Equation of curve is given by `sqrt(x) + sqrt(y)` = 4 

Let (x1, y1) be the required point on the curve

∴  `sqrt(x)_1 + sqrt(y)_1` = 4

Differentiating both sides w.r.t. x1, we get

`"d"/("dx"_1) sqrt(x_1) + "d"/("dx"_1) sqrt(y_1) = "d"/("dx"_1) (4)`

⇒ `1/(2sqrt(x_1)) + 1/(2sqrt(y_1)) * ("d"y_1)/("dx"_1)` = 0

⇒ `1/sqrt(x_1) + 1/sqrt(y_1) * ("dy"_1)/("dx"_1)` = 0

⇒ `("dy"_1)/("d"x_1) = - sqrt(y_1)/sqrt(x_1)`  .....(i)

Since the tangent to the given curve at (x1, y1) is equally inclined to the axes.

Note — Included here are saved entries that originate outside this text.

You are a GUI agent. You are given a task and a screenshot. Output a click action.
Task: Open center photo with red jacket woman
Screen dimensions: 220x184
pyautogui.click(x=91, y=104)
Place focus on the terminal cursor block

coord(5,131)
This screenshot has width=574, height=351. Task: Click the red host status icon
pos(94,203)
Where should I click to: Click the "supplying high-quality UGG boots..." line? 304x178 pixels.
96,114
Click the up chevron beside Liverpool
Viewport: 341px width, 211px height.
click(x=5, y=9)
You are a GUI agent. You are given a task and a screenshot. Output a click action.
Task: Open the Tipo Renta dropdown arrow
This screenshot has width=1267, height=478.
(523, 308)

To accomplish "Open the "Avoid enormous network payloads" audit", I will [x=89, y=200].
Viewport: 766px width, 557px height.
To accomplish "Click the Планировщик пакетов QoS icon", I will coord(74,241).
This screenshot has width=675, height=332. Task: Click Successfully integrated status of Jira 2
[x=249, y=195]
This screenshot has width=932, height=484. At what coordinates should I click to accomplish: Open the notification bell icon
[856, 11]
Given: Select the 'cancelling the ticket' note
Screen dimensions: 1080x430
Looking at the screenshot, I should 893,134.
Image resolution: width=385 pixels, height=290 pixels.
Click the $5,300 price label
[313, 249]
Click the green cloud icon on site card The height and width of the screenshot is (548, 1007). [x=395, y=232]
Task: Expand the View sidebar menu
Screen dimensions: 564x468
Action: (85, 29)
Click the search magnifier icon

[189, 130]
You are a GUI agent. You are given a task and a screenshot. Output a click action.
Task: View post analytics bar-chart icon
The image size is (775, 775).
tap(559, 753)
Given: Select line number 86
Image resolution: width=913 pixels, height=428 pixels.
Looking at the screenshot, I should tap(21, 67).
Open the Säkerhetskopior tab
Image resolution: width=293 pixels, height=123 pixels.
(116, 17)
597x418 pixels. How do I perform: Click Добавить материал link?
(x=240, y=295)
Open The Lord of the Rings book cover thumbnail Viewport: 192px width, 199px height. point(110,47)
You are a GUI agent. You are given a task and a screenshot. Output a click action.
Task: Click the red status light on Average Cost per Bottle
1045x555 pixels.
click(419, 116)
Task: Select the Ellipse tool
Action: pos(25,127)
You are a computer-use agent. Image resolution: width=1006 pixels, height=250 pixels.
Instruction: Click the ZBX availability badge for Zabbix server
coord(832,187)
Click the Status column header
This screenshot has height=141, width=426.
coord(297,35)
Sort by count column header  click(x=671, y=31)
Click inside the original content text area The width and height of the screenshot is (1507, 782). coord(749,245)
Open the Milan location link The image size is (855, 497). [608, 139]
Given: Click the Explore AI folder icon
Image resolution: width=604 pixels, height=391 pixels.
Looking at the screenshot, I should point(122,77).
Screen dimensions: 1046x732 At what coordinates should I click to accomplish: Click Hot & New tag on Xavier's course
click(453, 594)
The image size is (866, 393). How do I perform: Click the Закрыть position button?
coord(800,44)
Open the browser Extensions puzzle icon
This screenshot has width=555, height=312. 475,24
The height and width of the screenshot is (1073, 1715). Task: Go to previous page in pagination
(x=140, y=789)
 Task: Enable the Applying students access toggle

∴ Slope of the tangent `("dy"_1)/("dx"_1) = +- tan  pi/4` = ±1

So, from equation (i) we get

`- sqrt(y_1)/sqrt(x_1)` = ±1

Squaring both sides, we get

`(y_1)/(x_1)` = 1

⇒ y1 = x1

Putting the value of y1 in the given equation of the curve.

`sqrt(x_1) + sqrt(y_1)` = 4

⇒ `sqrt(x_1) + sqrt(x_1)` = 4

⇒ `2sqrt(x_1)` = 4

⇒ `sqrt(x_1)` = 2

⇒ x1 = 4

Since y1 = x1

∴ y1 = 4

Hence, the required point is (4, 4).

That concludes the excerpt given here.